▸ MATERIAL FOR THE TASK
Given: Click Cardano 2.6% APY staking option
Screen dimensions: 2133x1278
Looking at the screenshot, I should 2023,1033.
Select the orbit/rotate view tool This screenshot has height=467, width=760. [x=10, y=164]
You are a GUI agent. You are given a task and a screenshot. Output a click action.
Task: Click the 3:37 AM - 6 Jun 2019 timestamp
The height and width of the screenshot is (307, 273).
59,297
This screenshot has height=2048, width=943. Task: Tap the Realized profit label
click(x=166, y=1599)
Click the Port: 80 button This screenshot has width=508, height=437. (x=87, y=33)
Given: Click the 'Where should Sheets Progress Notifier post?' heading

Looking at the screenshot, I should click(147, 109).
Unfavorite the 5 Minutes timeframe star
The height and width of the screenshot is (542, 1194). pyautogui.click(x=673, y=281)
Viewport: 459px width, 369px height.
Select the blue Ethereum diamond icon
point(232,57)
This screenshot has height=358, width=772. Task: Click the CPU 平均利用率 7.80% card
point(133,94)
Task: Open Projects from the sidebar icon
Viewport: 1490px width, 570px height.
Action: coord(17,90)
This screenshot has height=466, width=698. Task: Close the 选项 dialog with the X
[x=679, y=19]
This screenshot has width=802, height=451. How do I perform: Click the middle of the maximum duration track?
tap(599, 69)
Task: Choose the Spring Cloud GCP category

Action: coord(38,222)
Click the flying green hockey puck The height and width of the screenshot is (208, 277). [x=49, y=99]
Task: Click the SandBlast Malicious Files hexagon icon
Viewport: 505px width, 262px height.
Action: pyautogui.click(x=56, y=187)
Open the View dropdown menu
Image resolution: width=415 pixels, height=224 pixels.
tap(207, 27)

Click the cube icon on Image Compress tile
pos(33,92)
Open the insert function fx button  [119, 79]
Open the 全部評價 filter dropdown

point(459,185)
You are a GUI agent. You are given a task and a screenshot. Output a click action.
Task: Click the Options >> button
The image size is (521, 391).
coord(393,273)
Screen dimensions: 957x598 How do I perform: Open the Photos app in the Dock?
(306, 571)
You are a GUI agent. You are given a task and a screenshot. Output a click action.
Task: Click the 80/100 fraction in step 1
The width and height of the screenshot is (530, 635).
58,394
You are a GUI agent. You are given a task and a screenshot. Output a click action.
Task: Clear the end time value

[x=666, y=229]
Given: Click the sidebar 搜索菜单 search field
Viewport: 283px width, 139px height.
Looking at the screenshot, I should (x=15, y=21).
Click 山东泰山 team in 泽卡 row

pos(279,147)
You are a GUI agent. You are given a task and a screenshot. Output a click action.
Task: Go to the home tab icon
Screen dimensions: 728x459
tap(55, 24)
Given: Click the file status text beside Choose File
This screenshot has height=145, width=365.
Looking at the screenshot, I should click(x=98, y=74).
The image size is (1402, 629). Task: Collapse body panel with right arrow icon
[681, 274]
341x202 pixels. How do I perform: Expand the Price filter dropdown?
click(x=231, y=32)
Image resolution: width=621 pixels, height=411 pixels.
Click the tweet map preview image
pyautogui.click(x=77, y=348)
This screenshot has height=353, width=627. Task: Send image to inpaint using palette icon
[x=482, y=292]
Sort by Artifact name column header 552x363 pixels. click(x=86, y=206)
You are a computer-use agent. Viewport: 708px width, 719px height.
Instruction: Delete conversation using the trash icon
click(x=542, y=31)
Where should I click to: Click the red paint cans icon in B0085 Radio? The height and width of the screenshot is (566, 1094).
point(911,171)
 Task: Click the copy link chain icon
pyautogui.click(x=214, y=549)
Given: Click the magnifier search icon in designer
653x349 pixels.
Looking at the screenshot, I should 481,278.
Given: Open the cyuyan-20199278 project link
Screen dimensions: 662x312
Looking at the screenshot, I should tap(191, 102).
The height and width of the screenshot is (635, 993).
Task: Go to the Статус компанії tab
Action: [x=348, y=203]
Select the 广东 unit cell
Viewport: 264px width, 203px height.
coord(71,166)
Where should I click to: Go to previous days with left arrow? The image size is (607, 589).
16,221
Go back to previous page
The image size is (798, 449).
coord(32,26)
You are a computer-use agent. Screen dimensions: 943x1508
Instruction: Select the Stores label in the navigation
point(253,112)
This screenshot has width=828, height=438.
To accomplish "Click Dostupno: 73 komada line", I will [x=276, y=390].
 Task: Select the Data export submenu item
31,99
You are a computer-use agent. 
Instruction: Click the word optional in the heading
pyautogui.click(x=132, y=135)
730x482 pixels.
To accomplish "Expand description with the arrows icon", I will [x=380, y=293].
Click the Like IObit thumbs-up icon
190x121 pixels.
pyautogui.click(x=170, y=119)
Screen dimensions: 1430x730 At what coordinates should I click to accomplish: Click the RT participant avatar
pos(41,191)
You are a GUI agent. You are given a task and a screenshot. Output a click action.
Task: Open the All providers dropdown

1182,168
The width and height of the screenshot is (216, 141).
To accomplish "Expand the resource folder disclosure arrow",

▸ ACTIVITY
Return every line in the listing that contains the word "will".

▸ EXERCISE OUTPUT
To accomplish "Click Dostupno: 73 komada line", I will [x=276, y=390].
To accomplish "Expand description with the arrows icon", I will [x=380, y=293].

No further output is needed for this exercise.